:: To do ::
Pick out each line in the items below that contains the word "Android" and copy those lines. Matching is case-sensitive.

** START Data listing **

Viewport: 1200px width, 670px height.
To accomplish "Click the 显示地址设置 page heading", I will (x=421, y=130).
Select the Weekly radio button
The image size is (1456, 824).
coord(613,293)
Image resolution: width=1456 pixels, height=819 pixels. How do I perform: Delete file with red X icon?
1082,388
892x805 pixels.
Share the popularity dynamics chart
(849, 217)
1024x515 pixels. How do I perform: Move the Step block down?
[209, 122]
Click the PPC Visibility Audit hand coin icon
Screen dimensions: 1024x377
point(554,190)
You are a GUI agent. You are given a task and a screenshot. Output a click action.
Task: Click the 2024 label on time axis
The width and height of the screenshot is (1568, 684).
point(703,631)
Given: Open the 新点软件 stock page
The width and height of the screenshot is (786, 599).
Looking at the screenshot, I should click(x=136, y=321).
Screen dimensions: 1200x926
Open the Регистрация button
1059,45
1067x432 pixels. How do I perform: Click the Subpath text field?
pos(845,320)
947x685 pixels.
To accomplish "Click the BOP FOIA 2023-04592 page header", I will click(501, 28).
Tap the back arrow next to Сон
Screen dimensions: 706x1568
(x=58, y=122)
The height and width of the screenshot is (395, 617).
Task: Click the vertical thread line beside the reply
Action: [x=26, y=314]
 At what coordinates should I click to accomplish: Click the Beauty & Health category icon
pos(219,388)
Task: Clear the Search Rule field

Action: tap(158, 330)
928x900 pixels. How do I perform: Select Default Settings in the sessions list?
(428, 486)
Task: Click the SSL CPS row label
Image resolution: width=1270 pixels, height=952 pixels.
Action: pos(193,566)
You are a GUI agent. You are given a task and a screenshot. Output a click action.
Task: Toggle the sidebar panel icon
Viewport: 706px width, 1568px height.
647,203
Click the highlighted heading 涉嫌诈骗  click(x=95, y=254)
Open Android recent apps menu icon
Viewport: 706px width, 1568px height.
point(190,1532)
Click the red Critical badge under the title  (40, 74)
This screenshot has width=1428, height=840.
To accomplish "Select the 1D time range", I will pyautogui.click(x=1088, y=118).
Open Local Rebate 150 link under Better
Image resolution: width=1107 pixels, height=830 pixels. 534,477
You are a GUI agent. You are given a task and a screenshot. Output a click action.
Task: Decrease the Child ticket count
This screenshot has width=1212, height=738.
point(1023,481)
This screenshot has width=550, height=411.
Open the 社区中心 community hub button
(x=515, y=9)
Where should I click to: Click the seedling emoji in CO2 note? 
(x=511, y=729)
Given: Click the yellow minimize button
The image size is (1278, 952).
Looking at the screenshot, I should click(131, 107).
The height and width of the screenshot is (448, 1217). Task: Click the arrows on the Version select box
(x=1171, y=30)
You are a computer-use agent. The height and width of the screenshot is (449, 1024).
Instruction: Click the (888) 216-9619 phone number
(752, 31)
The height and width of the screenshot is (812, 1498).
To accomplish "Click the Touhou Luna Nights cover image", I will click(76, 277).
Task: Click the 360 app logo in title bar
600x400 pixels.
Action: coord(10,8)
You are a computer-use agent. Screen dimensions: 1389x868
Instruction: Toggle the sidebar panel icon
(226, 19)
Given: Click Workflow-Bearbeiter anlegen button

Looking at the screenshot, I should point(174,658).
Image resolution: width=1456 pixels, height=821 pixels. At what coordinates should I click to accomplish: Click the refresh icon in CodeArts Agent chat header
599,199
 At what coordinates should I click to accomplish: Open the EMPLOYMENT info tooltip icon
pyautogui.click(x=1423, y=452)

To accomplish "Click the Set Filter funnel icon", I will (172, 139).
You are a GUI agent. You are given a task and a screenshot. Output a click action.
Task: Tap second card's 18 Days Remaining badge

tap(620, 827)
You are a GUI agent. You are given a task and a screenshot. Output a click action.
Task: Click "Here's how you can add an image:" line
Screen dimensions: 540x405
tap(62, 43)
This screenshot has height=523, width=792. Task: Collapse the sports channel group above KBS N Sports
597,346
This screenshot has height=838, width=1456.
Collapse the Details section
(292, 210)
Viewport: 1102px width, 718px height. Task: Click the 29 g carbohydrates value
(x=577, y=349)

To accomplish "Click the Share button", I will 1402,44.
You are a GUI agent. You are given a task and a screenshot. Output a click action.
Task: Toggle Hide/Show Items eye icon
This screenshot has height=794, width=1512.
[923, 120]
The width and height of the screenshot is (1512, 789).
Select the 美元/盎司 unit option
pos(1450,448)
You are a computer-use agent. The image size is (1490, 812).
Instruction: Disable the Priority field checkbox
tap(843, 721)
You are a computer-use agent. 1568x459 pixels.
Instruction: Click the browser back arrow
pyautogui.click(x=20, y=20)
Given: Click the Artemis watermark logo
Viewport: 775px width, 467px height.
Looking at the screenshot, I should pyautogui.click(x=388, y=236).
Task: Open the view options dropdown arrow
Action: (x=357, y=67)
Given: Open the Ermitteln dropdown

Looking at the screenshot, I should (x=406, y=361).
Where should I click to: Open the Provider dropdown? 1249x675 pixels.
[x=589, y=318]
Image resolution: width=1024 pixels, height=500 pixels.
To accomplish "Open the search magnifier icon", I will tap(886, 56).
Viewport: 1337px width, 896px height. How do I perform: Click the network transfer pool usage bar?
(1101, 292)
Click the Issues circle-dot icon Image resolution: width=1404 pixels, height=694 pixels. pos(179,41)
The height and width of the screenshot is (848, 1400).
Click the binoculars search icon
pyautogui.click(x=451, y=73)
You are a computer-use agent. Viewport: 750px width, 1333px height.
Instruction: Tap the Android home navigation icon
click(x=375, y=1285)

** END Data listing **

:: Output for this task ::
Open Android recent apps menu icon
Instruction: Tap the Android home navigation icon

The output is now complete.